The director maintained the house lights on so Lamb would have to recognise the audience’s existence. It was a pivotal moment in the actor’s career. “Gradually, it got better. Because we were staging the show for the bulk of the year, gradually the anxiety disappeared, until I was poised and actively engaging with the audience.”

Now 78, Lamb no longer has the energy for stage work but relishes his live shows, presenting his own writing. He says that, as an actor, he kept obstructing of his role. “You’re not permitting the freedom – it’s too much yourself, not enough role.”

Harmony Rose-Bremner, who was cast in The Years in 2024, agrees. “Insecurity and self-doubt go against everything you’re trying to do – which is to be free, let go, totally engage in the part. The challenge is, ‘Can I allow space in my thoughts to permit the character in?’” In The Years, as one of five actors all portraying the same woman in different stages of her life, she was thrilled yet felt daunted. “I’ve developed doing theatre. It was always my safe space. I didn’t ever think I’d ever feel nerves.”

‘Like your air is being drawn out’ … Harmony Rose-Bremner, right, with the cast of The Years.

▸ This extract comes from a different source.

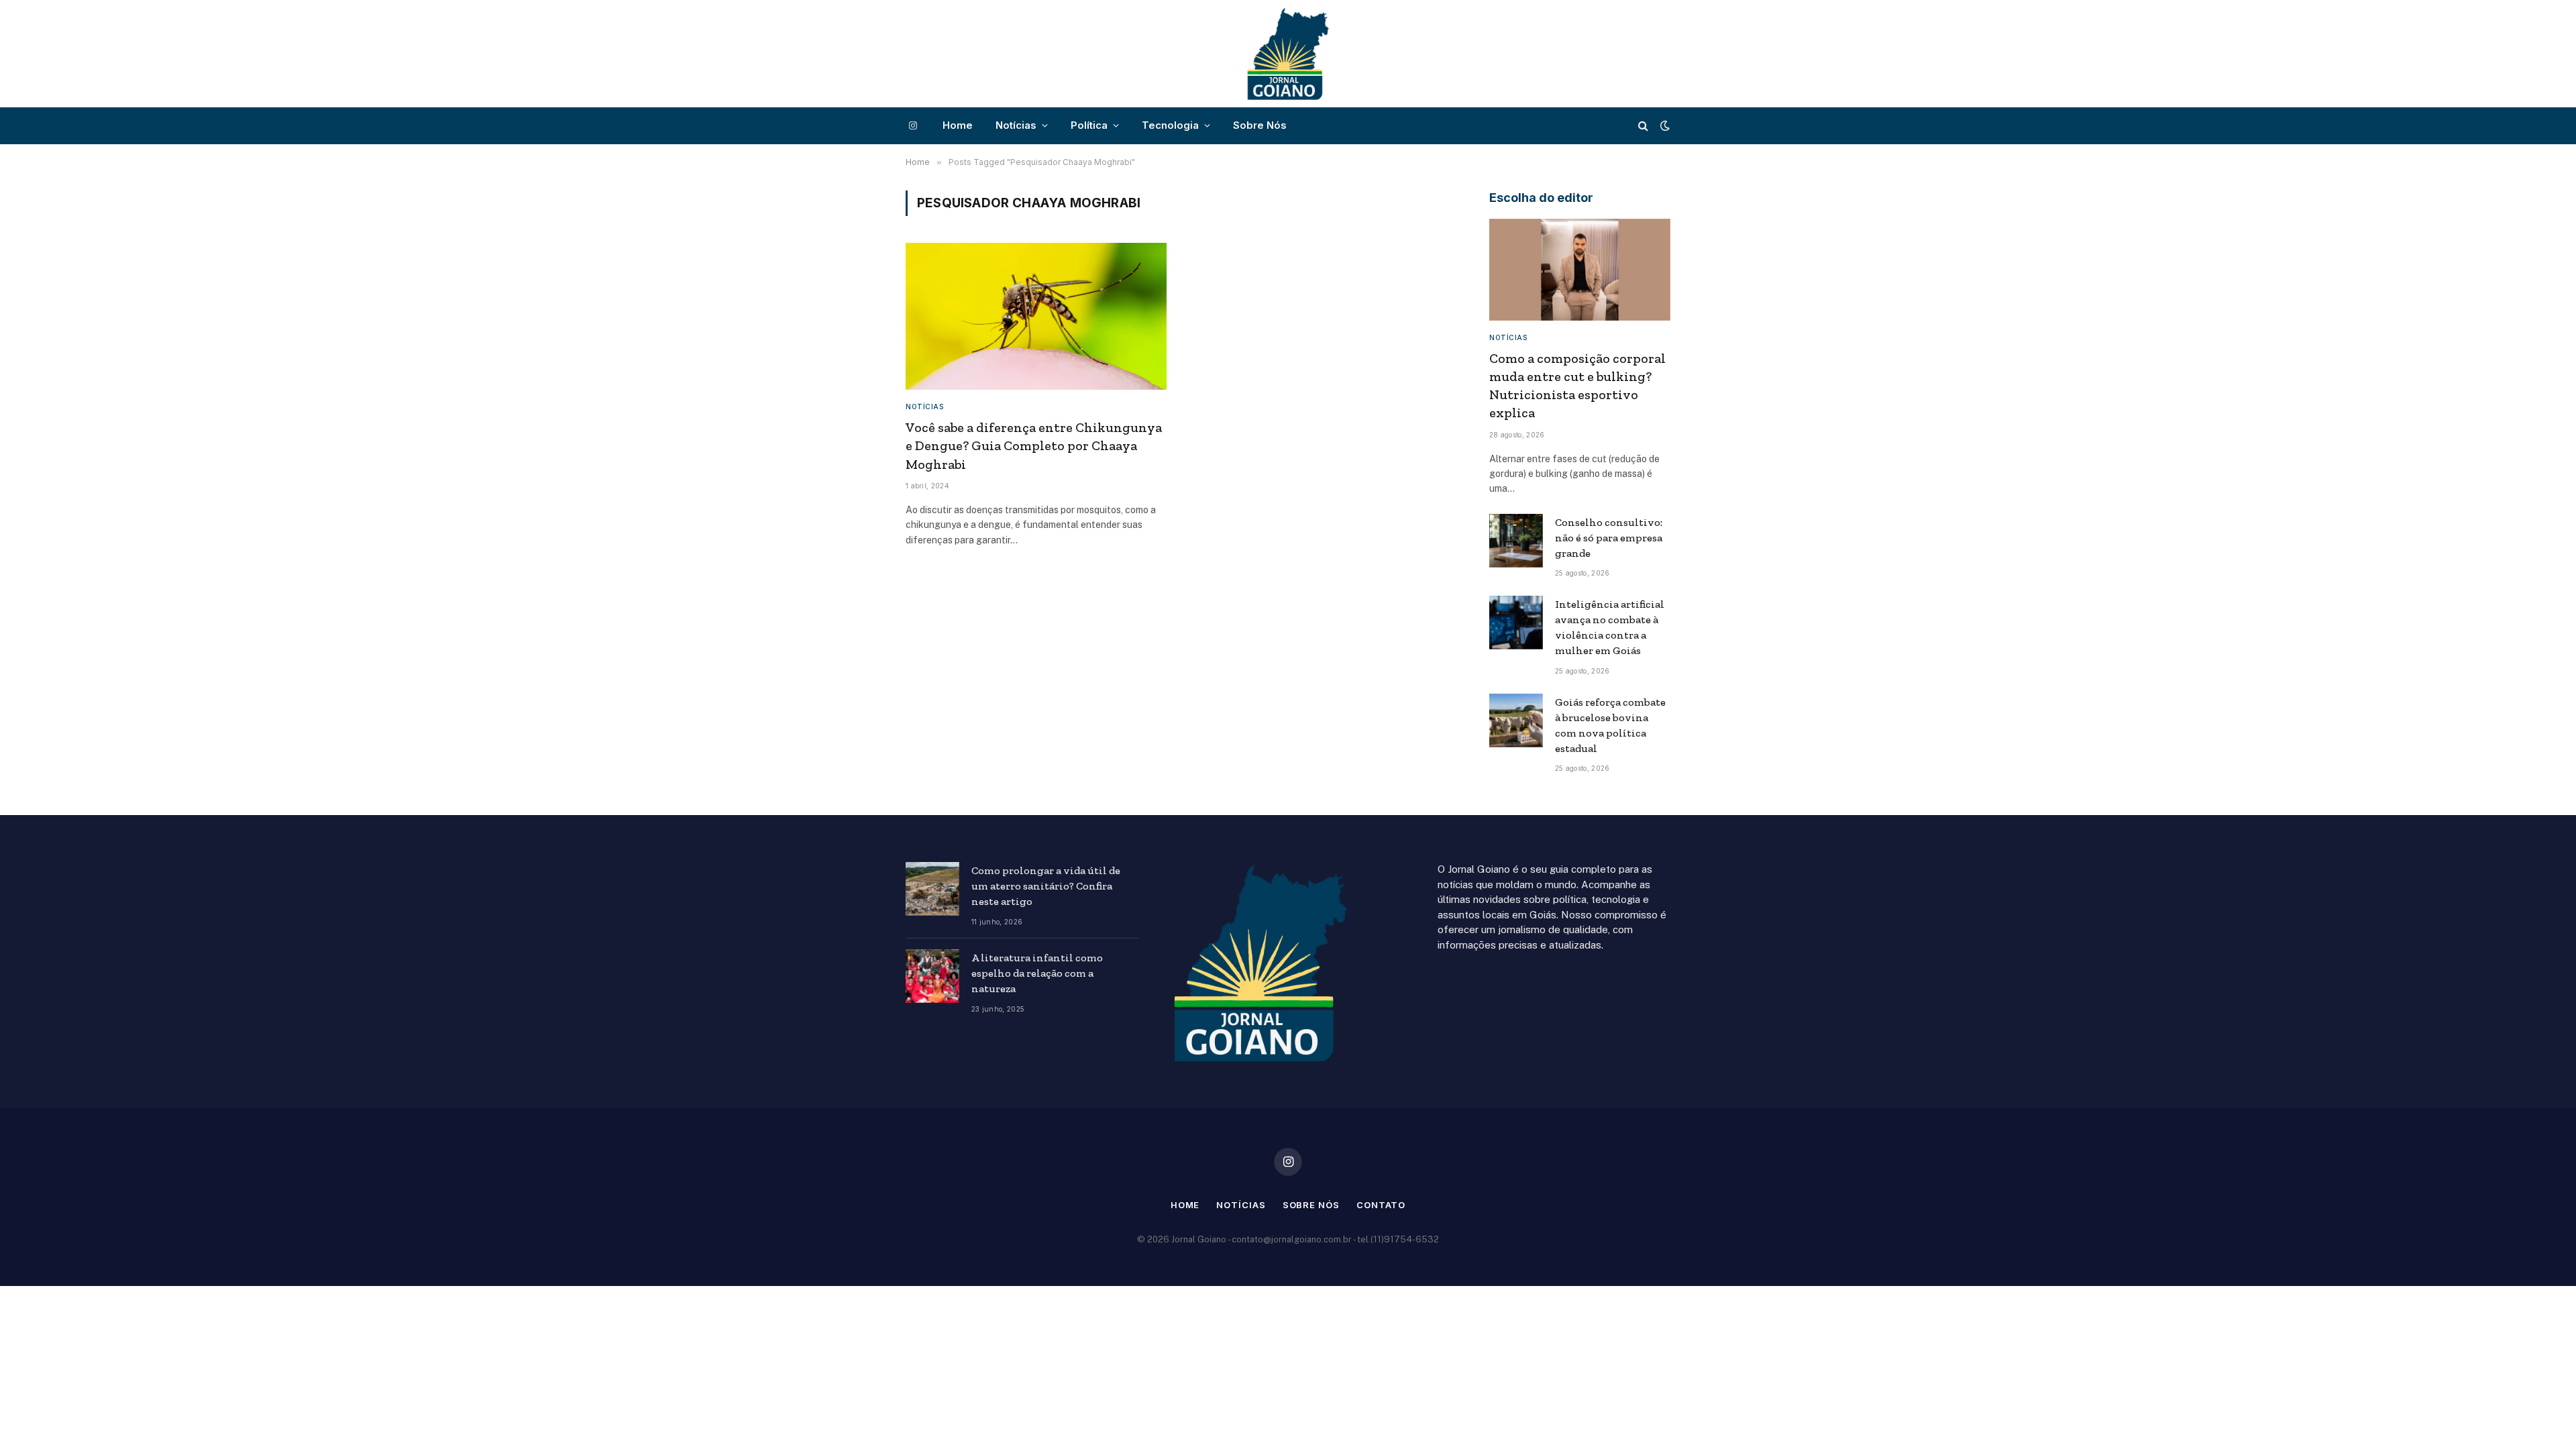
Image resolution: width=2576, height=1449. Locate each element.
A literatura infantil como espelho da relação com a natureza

She remembers the night of the first preview. “I truly didn’t know if I could perform,” she says. “It was the initial instance I’d had like that.” She succeeded, but felt swamped in the initial opening scene. “We were all standing still, just speaking out into the void. We weren’t facing one other so we didn’t have each other to respond to. There were just the dialogue that I’d listened to so many times, approaching me. I had the standard symptoms that I’d had in minor form before – but never to this level. The experience of not being able to inhale fully, like your air is being drawn out with a void in your torso. There is no support to hold on to.” It is compounded by the feeling of not wanting to fail cast actors down: “I felt the obligation to everybody else. I thought, ‘Can I survive this huge thing?’”

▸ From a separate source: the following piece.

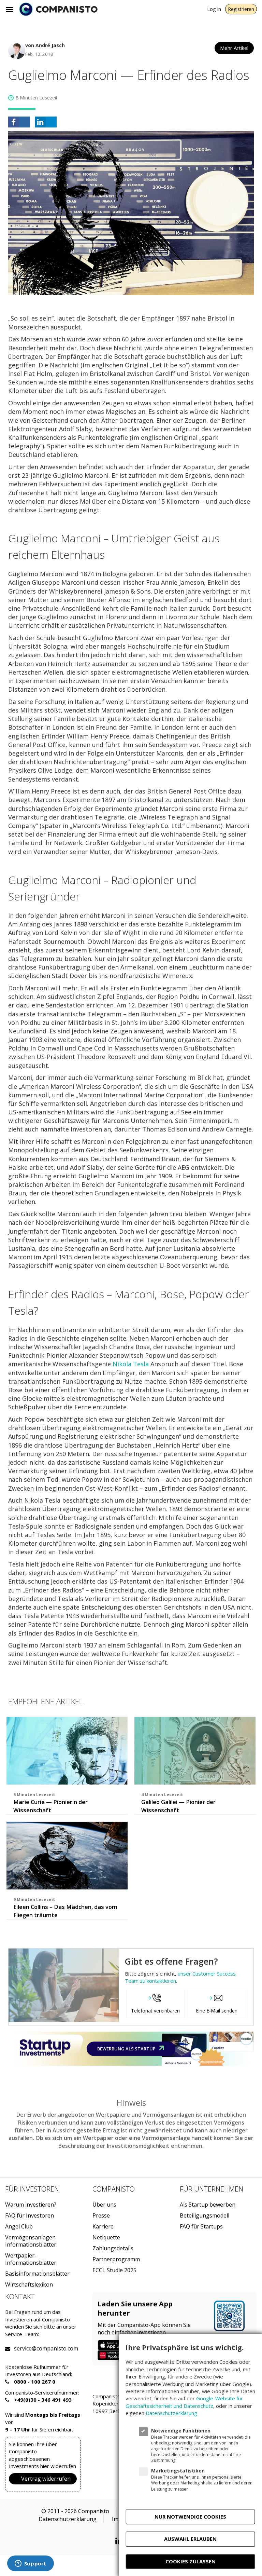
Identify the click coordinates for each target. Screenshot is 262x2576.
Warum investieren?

Zachary Hart blames self-doubt for triggering his nerves. A spinal condition ended his dreams to be a footballer, and he was working as a warehouse operator when a acquaintance applied to theatre college on his behalf and he enrolled. “Performing in front of people was completely alien to me, so at training I would be the final one every time we did something. I continued because it was sheer relief – and was better than factory work. I was going to give my all to conquer the fear.”

His first acting job was in Nicholas Hytner’s Julius Caesar at the Bridge theatre. When the cast were informed the play would be filmed for NT Live, he was “frightened”. Years later, in the first preview of The Constituent, in which he was selected alongside James Corden and Anna Maxwell-Martin, he spoke his opening line. “I perceived my voice – with its pronounced Black Country speech – and {looked

Charles Brown
Charles Brown

A seasoned sports journalist with over a decade of experience covering major events and providing insightful commentary.